■ ABOUT THIS EXERCISE
Once you reach the line that holds "Select the Websites" in the listing below, output it and every line after it through the line that holds "Screen dimensions: 591x507", word for word.

_ _ _ _ _ _ _

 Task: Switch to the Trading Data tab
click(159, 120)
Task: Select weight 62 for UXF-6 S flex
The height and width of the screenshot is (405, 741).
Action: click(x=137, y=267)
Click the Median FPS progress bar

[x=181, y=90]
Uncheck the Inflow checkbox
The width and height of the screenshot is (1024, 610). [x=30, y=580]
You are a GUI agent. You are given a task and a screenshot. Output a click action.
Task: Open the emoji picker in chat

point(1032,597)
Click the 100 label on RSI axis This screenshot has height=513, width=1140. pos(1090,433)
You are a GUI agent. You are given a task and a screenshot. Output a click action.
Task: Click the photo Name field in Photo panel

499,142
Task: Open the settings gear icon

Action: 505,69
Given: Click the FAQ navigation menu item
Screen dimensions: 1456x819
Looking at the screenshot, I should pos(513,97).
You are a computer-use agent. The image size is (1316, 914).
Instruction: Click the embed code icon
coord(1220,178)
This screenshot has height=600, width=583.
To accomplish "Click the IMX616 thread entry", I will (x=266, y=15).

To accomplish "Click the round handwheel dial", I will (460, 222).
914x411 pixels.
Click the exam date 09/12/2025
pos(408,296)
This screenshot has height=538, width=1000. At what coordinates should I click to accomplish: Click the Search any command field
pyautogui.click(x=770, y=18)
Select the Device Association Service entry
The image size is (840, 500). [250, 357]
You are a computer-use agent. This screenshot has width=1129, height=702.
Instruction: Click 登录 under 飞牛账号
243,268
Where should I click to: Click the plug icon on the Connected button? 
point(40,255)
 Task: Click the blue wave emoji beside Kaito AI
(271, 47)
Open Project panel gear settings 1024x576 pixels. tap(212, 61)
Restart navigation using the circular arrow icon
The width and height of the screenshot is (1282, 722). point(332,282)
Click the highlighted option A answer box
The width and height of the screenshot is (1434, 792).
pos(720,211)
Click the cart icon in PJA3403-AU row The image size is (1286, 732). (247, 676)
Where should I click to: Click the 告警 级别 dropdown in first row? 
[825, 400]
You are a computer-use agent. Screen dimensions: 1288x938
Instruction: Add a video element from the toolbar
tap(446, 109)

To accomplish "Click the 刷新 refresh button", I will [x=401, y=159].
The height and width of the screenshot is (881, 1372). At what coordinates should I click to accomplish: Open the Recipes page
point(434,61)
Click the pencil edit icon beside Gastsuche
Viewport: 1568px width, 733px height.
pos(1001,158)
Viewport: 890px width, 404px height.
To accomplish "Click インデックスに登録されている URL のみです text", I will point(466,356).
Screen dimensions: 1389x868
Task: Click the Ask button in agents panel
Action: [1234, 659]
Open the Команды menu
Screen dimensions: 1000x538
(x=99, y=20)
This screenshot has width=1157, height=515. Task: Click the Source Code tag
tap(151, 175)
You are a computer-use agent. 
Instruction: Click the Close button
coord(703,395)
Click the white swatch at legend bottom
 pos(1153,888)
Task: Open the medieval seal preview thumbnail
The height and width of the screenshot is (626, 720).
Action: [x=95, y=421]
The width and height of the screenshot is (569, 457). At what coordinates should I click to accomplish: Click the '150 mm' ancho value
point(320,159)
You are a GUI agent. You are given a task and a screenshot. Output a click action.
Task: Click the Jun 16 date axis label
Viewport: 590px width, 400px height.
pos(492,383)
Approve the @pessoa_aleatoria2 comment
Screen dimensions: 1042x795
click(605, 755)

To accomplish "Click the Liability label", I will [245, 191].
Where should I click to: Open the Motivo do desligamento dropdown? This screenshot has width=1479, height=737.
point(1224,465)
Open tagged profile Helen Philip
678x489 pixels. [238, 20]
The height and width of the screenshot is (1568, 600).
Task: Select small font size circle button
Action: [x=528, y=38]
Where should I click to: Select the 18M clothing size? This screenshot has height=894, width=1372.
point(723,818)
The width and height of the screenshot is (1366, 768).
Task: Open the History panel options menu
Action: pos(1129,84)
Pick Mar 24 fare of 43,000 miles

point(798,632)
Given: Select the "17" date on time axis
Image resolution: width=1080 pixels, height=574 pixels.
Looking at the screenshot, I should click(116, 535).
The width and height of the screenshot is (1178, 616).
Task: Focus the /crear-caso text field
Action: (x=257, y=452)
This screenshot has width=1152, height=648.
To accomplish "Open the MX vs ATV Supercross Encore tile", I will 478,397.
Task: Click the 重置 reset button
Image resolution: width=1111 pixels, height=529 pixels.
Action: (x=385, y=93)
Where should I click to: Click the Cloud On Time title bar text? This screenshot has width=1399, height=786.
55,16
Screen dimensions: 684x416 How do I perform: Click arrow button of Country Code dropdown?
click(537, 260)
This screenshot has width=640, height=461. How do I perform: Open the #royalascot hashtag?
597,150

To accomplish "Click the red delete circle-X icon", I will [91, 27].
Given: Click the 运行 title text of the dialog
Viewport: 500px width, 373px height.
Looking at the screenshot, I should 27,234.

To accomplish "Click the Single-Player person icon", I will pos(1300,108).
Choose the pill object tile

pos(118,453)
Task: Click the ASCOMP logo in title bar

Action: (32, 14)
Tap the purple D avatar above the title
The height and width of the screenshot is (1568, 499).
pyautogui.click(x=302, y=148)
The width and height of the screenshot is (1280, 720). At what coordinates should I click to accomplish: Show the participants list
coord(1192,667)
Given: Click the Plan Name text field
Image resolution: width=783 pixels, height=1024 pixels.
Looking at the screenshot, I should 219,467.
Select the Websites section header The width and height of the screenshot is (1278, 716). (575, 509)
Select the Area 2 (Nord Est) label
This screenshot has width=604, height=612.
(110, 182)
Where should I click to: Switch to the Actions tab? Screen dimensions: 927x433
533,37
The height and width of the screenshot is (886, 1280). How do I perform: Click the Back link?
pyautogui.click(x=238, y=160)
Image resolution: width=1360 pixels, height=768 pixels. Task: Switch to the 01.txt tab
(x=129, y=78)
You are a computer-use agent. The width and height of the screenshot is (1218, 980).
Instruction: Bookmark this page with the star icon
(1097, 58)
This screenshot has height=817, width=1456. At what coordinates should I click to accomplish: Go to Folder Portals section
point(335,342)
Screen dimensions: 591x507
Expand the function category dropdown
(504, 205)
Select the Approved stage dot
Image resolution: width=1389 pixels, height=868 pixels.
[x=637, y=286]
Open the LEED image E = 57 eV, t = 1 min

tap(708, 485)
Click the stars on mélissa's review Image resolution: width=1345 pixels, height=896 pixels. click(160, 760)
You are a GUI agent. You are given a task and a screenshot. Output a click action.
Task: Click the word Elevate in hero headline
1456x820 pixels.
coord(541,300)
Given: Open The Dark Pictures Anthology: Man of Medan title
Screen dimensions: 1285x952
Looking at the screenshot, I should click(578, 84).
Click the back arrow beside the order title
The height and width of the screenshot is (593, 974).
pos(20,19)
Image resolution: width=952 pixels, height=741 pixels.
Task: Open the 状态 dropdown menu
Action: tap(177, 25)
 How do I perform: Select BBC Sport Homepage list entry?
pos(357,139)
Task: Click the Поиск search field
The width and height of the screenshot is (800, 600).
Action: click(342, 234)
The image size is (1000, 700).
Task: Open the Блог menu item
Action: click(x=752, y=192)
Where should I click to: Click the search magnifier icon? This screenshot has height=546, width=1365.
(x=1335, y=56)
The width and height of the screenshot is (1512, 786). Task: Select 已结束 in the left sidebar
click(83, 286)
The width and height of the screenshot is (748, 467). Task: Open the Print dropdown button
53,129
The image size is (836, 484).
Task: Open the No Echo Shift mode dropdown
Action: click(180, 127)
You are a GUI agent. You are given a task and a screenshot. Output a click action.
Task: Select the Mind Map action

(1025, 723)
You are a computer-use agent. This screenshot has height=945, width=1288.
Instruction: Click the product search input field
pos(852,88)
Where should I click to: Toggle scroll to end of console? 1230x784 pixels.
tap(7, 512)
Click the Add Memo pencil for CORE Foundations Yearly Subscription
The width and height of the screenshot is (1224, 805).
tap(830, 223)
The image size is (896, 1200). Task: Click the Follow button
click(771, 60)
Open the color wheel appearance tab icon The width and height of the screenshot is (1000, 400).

_ _ _ _ _ _ _

■ REPLY
Select the Websites section header The width and height of the screenshot is (1278, 716). (575, 509)
Select the Area 2 (Nord Est) label
This screenshot has width=604, height=612.
(110, 182)
Where should I click to: Switch to the Actions tab? Screen dimensions: 927x433
533,37
The height and width of the screenshot is (886, 1280). How do I perform: Click the Back link?
pyautogui.click(x=238, y=160)
Image resolution: width=1360 pixels, height=768 pixels. Task: Switch to the 01.txt tab
(x=129, y=78)
You are a computer-use agent. The width and height of the screenshot is (1218, 980).
Instruction: Bookmark this page with the star icon
(1097, 58)
This screenshot has height=817, width=1456. At what coordinates should I click to accomplish: Go to Folder Portals section
point(335,342)
Screen dimensions: 591x507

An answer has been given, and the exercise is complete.